New YouGov research across seven European countries reveals that Hungary, which has strongly opposed housing refugees from the current crisis, building fences and using teargas against them, is considered as having dealt worst with the situation. On average it scores net -33 for its handling while Britain ranks among the worst with net -15, behind only Hungary and Greece (-16).
Germany, which is expected to have taken 800,000 refugees by the end of the year, is seen as having handled the crisis best (+27) and most of its own population (54%) agree it has handled things well. In Britain 27% say the country has dealt well with the crisis while 35% say it has done so badly.
There has been much criticism of the media for describing the displaced people as 'migrants' when their position involves leaving war-torn countries and escaping persecution rather than freely looking for work. YouGov's research confirms that the choice of language does have some effect on people's willingness to accept people affected by the crisis into their country.
In Britain when the term 'migrants' is used to describe those affected 56% say fewer should be accepted. When the term 'refugees' is used this drops to 49%, and when 'people fleeing terror and persecution' is used 43% say we should accept fewer.
Each country has its own concerns about accommodating refugees and some have been less welcoming than others, but the main emotions felt are primarily of sadness rather than indifference. In Germany the emotion used by most people to describe feelings towards the crisis is fear. In Britain it is sadness.

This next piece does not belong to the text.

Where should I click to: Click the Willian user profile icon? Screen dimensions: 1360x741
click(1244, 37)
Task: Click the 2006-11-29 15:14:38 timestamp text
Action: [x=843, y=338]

Hungary has proposed its own solution to the crisis - each of the 28 EU member states would contribute 1% of its income from the Union, plus 1% of its contributions to it, into a fund to improve conditions in refugee camps in countries neighbouring Syria and strengthen Europe's borders. The Hungarian prime minister wants to focus attention on tackling the crisis outside of Europe, rather than distributing refugees within it.